_What is needed_
Please write the data out once more, exactly as it is given.

──────────

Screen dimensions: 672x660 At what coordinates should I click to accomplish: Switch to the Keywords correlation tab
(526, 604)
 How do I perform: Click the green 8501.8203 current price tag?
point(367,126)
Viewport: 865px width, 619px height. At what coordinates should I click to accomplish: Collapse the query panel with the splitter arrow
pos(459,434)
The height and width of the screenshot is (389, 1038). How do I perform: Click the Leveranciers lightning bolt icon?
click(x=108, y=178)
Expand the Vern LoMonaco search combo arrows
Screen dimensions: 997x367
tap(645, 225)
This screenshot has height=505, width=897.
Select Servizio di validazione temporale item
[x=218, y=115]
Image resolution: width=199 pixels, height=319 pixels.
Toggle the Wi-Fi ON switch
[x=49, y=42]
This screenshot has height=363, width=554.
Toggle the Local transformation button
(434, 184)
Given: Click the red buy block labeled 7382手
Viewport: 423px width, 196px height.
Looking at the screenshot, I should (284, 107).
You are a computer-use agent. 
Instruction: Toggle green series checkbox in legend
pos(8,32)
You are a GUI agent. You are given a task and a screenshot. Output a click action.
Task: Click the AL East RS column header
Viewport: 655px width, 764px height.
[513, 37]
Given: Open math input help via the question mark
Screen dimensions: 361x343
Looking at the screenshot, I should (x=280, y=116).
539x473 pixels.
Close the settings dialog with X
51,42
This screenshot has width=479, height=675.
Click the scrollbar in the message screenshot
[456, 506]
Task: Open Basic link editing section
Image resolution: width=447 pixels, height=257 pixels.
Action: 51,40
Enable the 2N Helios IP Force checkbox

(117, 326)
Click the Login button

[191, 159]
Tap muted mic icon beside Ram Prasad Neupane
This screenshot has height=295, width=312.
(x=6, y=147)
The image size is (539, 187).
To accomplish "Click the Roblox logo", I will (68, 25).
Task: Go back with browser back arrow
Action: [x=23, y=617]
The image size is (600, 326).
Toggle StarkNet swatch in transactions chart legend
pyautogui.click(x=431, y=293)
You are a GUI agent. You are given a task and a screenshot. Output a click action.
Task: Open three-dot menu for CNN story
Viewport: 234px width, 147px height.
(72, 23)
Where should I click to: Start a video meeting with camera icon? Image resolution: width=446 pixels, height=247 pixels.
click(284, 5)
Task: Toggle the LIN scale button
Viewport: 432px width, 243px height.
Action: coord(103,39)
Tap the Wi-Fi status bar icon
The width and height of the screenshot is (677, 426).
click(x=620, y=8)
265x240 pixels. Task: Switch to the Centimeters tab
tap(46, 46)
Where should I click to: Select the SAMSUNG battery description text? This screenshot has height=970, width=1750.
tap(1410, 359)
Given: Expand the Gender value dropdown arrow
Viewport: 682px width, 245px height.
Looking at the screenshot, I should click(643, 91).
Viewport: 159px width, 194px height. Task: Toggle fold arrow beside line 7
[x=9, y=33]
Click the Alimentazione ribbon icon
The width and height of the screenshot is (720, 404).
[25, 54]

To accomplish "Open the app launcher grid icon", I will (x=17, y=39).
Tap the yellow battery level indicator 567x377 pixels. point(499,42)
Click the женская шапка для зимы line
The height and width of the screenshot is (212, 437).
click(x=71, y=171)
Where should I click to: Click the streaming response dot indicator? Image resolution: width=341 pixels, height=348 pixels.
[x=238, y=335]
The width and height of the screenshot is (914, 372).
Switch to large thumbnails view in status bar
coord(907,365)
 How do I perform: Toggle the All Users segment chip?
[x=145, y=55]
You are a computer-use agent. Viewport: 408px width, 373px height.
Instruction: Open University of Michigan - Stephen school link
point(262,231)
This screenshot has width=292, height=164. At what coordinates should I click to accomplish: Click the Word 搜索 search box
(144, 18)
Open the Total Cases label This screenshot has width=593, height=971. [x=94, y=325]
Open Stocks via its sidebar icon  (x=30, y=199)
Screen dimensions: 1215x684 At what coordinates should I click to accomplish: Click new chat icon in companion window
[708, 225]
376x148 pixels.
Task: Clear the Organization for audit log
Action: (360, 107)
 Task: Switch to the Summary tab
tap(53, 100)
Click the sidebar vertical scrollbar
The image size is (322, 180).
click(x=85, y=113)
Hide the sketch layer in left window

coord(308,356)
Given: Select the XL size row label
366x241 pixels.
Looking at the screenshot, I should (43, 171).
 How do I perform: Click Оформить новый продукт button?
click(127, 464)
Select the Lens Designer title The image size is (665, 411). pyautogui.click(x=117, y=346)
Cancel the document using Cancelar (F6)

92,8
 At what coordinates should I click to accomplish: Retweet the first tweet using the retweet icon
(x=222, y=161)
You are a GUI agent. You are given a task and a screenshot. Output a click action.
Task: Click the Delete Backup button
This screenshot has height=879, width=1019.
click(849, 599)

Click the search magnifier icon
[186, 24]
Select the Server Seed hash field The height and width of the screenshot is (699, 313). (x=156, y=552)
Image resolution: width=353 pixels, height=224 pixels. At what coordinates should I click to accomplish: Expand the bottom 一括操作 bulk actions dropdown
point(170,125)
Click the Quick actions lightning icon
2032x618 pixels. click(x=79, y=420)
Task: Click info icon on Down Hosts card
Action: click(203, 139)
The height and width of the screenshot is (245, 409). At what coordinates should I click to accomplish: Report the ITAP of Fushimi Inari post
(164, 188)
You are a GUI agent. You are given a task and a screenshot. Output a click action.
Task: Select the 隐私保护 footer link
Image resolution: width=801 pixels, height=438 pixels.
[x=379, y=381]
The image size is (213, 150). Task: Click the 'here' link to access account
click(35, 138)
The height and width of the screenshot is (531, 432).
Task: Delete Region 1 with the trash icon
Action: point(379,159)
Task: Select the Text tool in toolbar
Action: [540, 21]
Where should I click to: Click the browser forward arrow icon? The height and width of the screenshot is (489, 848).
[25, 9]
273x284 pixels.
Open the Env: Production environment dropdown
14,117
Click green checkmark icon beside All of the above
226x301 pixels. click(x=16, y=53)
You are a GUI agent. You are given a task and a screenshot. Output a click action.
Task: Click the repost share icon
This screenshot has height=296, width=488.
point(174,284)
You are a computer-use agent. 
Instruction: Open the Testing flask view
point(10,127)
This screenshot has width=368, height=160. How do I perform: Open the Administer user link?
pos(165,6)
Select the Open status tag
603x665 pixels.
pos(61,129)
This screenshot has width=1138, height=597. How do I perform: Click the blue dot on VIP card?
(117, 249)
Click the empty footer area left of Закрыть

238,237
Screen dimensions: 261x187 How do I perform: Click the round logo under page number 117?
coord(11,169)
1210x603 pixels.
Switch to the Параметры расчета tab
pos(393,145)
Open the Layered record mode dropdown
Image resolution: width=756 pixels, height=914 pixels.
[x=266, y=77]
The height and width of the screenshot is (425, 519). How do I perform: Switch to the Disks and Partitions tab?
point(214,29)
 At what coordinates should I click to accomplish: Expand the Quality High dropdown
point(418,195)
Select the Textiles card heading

──────────

_Response below_
Screen dimensions: 672x660 At what coordinates should I click to accomplish: Switch to the Keywords correlation tab
(526, 604)
 How do I perform: Click the green 8501.8203 current price tag?
point(367,126)
Viewport: 865px width, 619px height. At what coordinates should I click to accomplish: Collapse the query panel with the splitter arrow
pos(459,434)
The height and width of the screenshot is (389, 1038). How do I perform: Click the Leveranciers lightning bolt icon?
click(x=108, y=178)
Expand the Vern LoMonaco search combo arrows
Screen dimensions: 997x367
tap(645, 225)
This screenshot has height=505, width=897.
Select Servizio di validazione temporale item
[x=218, y=115]
Image resolution: width=199 pixels, height=319 pixels.
Toggle the Wi-Fi ON switch
[x=49, y=42]
This screenshot has height=363, width=554.
Toggle the Local transformation button
(434, 184)
Given: Click the red buy block labeled 7382手
Viewport: 423px width, 196px height.
Looking at the screenshot, I should (284, 107).
You are a computer-use agent. 
Instruction: Toggle green series checkbox in legend
pos(8,32)
You are a GUI agent. You are given a task and a screenshot. Output a click action.
Task: Click the AL East RS column header
Viewport: 655px width, 764px height.
[513, 37]
Given: Open math input help via the question mark
Screen dimensions: 361x343
Looking at the screenshot, I should (x=280, y=116).
539x473 pixels.
Close the settings dialog with X
51,42
This screenshot has width=479, height=675.
Click the scrollbar in the message screenshot
[456, 506]
Task: Open Basic link editing section
Image resolution: width=447 pixels, height=257 pixels.
Action: 51,40
Enable the 2N Helios IP Force checkbox

(117, 326)
Click the Login button

[191, 159]
Tap muted mic icon beside Ram Prasad Neupane
This screenshot has height=295, width=312.
(x=6, y=147)
The image size is (539, 187).
To accomplish "Click the Roblox logo", I will (68, 25).
Task: Go back with browser back arrow
Action: [x=23, y=617]
The image size is (600, 326).
Toggle StarkNet swatch in transactions chart legend
pyautogui.click(x=431, y=293)
You are a GUI agent. You are given a task and a screenshot. Output a click action.
Task: Open three-dot menu for CNN story
Viewport: 234px width, 147px height.
(72, 23)
Where should I click to: Start a video meeting with camera icon? Image resolution: width=446 pixels, height=247 pixels.
click(284, 5)
Task: Toggle the LIN scale button
Viewport: 432px width, 243px height.
Action: coord(103,39)
Tap the Wi-Fi status bar icon
The width and height of the screenshot is (677, 426).
click(x=620, y=8)
265x240 pixels. Task: Switch to the Centimeters tab
tap(46, 46)
Where should I click to: Select the SAMSUNG battery description text? This screenshot has height=970, width=1750.
tap(1410, 359)
Given: Expand the Gender value dropdown arrow
Viewport: 682px width, 245px height.
Looking at the screenshot, I should click(643, 91).
Viewport: 159px width, 194px height. Task: Toggle fold arrow beside line 7
[x=9, y=33]
Click the Alimentazione ribbon icon
The width and height of the screenshot is (720, 404).
[25, 54]

To accomplish "Open the app launcher grid icon", I will (x=17, y=39).
Tap the yellow battery level indicator 567x377 pixels. point(499,42)
Click the женская шапка для зимы line
The height and width of the screenshot is (212, 437).
click(x=71, y=171)
Where should I click to: Click the streaming response dot indicator? Image resolution: width=341 pixels, height=348 pixels.
[x=238, y=335]
The width and height of the screenshot is (914, 372).
Switch to large thumbnails view in status bar
coord(907,365)
 How do I perform: Toggle the All Users segment chip?
[x=145, y=55]
You are a computer-use agent. Viewport: 408px width, 373px height.
Instruction: Open University of Michigan - Stephen school link
point(262,231)
This screenshot has width=292, height=164. At what coordinates should I click to accomplish: Click the Word 搜索 search box
(144, 18)
Open the Total Cases label This screenshot has width=593, height=971. [x=94, y=325]
Open Stocks via its sidebar icon  (x=30, y=199)
Screen dimensions: 1215x684 At what coordinates should I click to accomplish: Click new chat icon in companion window
[708, 225]
376x148 pixels.
Task: Clear the Organization for audit log
Action: (360, 107)
 Task: Switch to the Summary tab
tap(53, 100)
Click the sidebar vertical scrollbar
The image size is (322, 180).
click(x=85, y=113)
Hide the sketch layer in left window

coord(308,356)
Given: Select the XL size row label
366x241 pixels.
Looking at the screenshot, I should (43, 171).
 How do I perform: Click Оформить новый продукт button?
click(127, 464)
Select the Lens Designer title The image size is (665, 411). pyautogui.click(x=117, y=346)
Cancel the document using Cancelar (F6)

92,8
 At what coordinates should I click to accomplish: Retweet the first tweet using the retweet icon
(x=222, y=161)
You are a GUI agent. You are given a task and a screenshot. Output a click action.
Task: Click the Delete Backup button
This screenshot has height=879, width=1019.
click(849, 599)

Click the search magnifier icon
[186, 24]
Select the Server Seed hash field The height and width of the screenshot is (699, 313). (x=156, y=552)
Image resolution: width=353 pixels, height=224 pixels. At what coordinates should I click to accomplish: Expand the bottom 一括操作 bulk actions dropdown
point(170,125)
Click the Quick actions lightning icon
2032x618 pixels. click(x=79, y=420)
Task: Click info icon on Down Hosts card
Action: click(203, 139)
The height and width of the screenshot is (245, 409). At what coordinates should I click to accomplish: Report the ITAP of Fushimi Inari post
(164, 188)
You are a GUI agent. You are given a task and a screenshot. Output a click action.
Task: Select the 隐私保护 footer link
Image resolution: width=801 pixels, height=438 pixels.
[x=379, y=381]
The image size is (213, 150). Task: Click the 'here' link to access account
click(35, 138)
The height and width of the screenshot is (531, 432).
Task: Delete Region 1 with the trash icon
Action: point(379,159)
Task: Select the Text tool in toolbar
Action: [540, 21]
Where should I click to: Click the browser forward arrow icon? The height and width of the screenshot is (489, 848).
[25, 9]
273x284 pixels.
Open the Env: Production environment dropdown
14,117
Click green checkmark icon beside All of the above
226x301 pixels. click(x=16, y=53)
You are a GUI agent. You are given a task and a screenshot. Output a click action.
Task: Click the repost share icon
This screenshot has height=296, width=488.
point(174,284)
You are a computer-use agent. 
Instruction: Open the Testing flask view
point(10,127)
This screenshot has width=368, height=160. How do I perform: Open the Administer user link?
pos(165,6)
Select the Open status tag
603x665 pixels.
pos(61,129)
This screenshot has width=1138, height=597. How do I perform: Click the blue dot on VIP card?
(117, 249)
Click the empty footer area left of Закрыть

238,237
Screen dimensions: 261x187 How do I perform: Click the round logo under page number 117?
coord(11,169)
1210x603 pixels.
Switch to the Параметры расчета tab
pos(393,145)
Open the Layered record mode dropdown
Image resolution: width=756 pixels, height=914 pixels.
[x=266, y=77]
The height and width of the screenshot is (425, 519). How do I perform: Switch to the Disks and Partitions tab?
point(214,29)
 At what coordinates should I click to accomplish: Expand the Quality High dropdown
point(418,195)
Select the Textiles card heading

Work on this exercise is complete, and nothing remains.